PASSAGE SHOWN:
◇ ◇ ◇ ◇

One negative aspect of both the solutions above is the loosely coupled
nature of logic. If the behavior ever changes in lower layer(which is gfapi
or write-behind in this case) the upper layer(qemu) will have to
a. have a dependency of the sort which defines both the minimum version and
maximum version of package required
b. interpret the return values with more if-else conditions to maintain
backward compatibility.

 We are thinking of other ways too, but given above are current solutions
that come to mind.

Thanks,
Raghavendra Talur



> 2. Why retaining cache after fsync failure is not default behavior?
>
> It was mostly to not to break two synchronized applications, which rely on
> fsync failures to retry. Details of discussion can be found below. The
> other reason was we could not figure out what POSIX's take on the state of
> earlier write after fsync failure (Other filesystems xfs, ext4 had
> non-uniform behavior). The question more specifically was "is it correct
> for a write issued before a failed fsync to succeed on the backend storage
> (persisting happened after fsync failure)?". I've also added Vijay Bellur
> who was involved in the earlier discussion to cc list.
>
> Following is the discussion we had earlier with Kevin, Jeff Cody and
> others on the same topic. I am quoting it verbatim below.
>
> <quote>
>
> > > > > > I would actually argue that this setting would be right for
> everyone,
> > > > > > not just qemu. Can you think of a case where keeping the data
> cached
> > > > > > after a failed fsync would actively hurt any application? I can
> only
> > > > > > think of cases where data is unnecessarily lost if data is
> dropped.
> > > > > >
> > > > >
> > > > > I worry about use cases with concurrent writers to the same file
> and
> > > > > how different applications would handle fsync() failures with our
> new
> > > > > behavior.
> > > >
> > > > Any specific scenario you're worried about?
> > > >
> > > > > Keeping the known old behavior as the default will ensure that we
> do
> > > > > not break anything once this is out. qemu/virt users with gluster
> are
> > > > > accustomed to setting the virt group and hence no additional knobs
> > > > > would need to be altered by them.
> > > >
> > > > Not changing anything is a safe way to avoid regressions. But it's
> also
> > > > a safe way to leave bugs unfixed. I would say that the current
> behavíour
> > > > is at least borderline buggy and very hard for applications to handle
> > > > correctly.

◇ ◇ ◇ ◇

SOURCE DATA:
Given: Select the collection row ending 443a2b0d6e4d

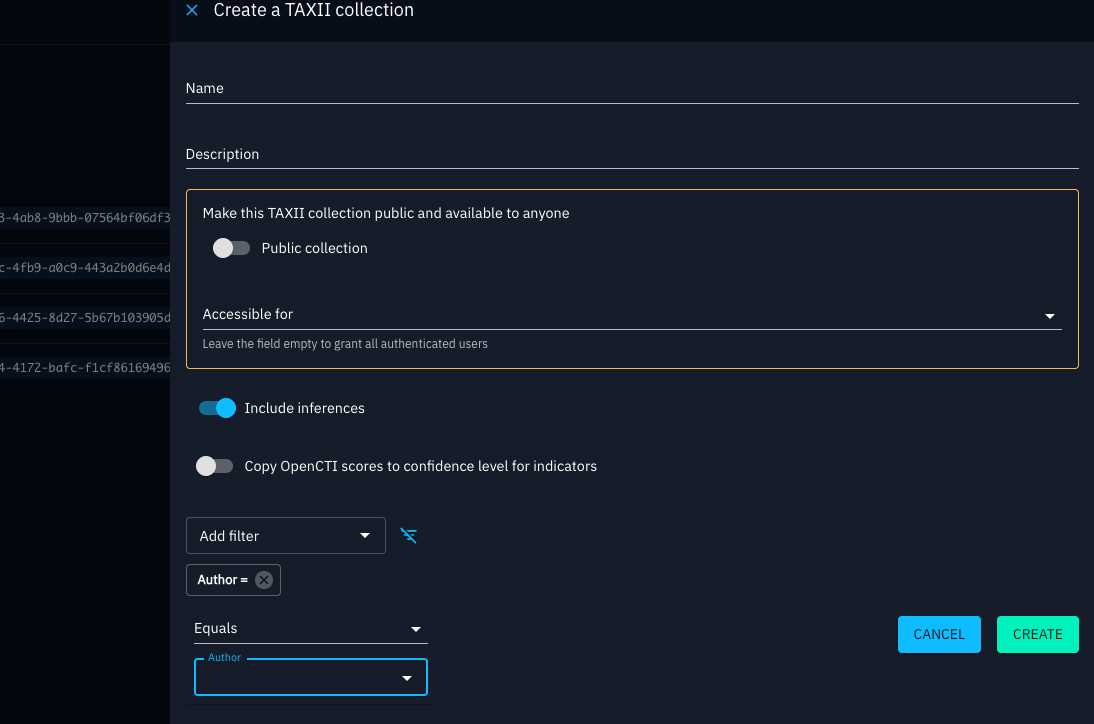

◇ ◇ ◇ ◇

SHORT EXERCISE: Write what comes next in the mailing-list thread about keeping cached writes after a failed fsync, starting after its final sentence.

OUTPUT:
> > >
> > > I tend to agree with Kevin on this. If we've an error handling strategy
> > > that
> > > is posix-complaint, I don't think there is need to add one more option.
> > > Most
> > > of the times options tend to be used in default values, which is
> equivalent
> > > to not providing an option at all. However, before doing that its
> better we
> > > think through whether it can affect any existing deployments adversely
> > > (even
> > > when they are not posix-complaint).
> > >
> >
> > One pattern that I can think of -
> >
> > Applications that operate on the same file from different clients through
> > some locking or other co-ordination would have this pattern:
> >
> > lock (file), write (file), fsync (file), unlock (file);
> >
> > Now if the first fsync() fails, based on application logic the offset
> used
> > for the failed write + fsync could be re-utilized by a co-ordinating
> > application on another node to write out legitimate data. When control
> > returns back to the application that received a failure, the subsequent
> > write + fsync can cause data to be overwritten at the old offset along
> with
> > new data being written at the new offset.
>
> Yeah. I agree. Co-ordinated applications on different mounts will have
> issues, if they are working on the assumption that after fsync no older
> writes will hit the backend. Given that there seems to be a fair bit of
> confusion on status of retry of older writes after an fsync failure, we can
> expect some regressions. So, to summarize,
>
> 1. Keep the behaviour in patchset 11 of [1] as default. Both fsync and
> flush act as barriers and will make sure either
>    a. older writes are synced to backend
>    b. old writes are failed and never retried.
>
>    after a failed fsync/flush.
>
> 2. Modify the behaviour of patchset 11 of [1] to keep failed syncs after a
> failed fsync and retry them till a flush. After a flush, no retries of
> failed syncs will be attempted. This behaviour will be introduced as an
> option.
>
> 3. Transient and non-transient errors will be treated similarly and failed
> syncs will be retried alike.
>
> Does everyone agree on the above points? If yes, I'll modify [1]
> accordingly.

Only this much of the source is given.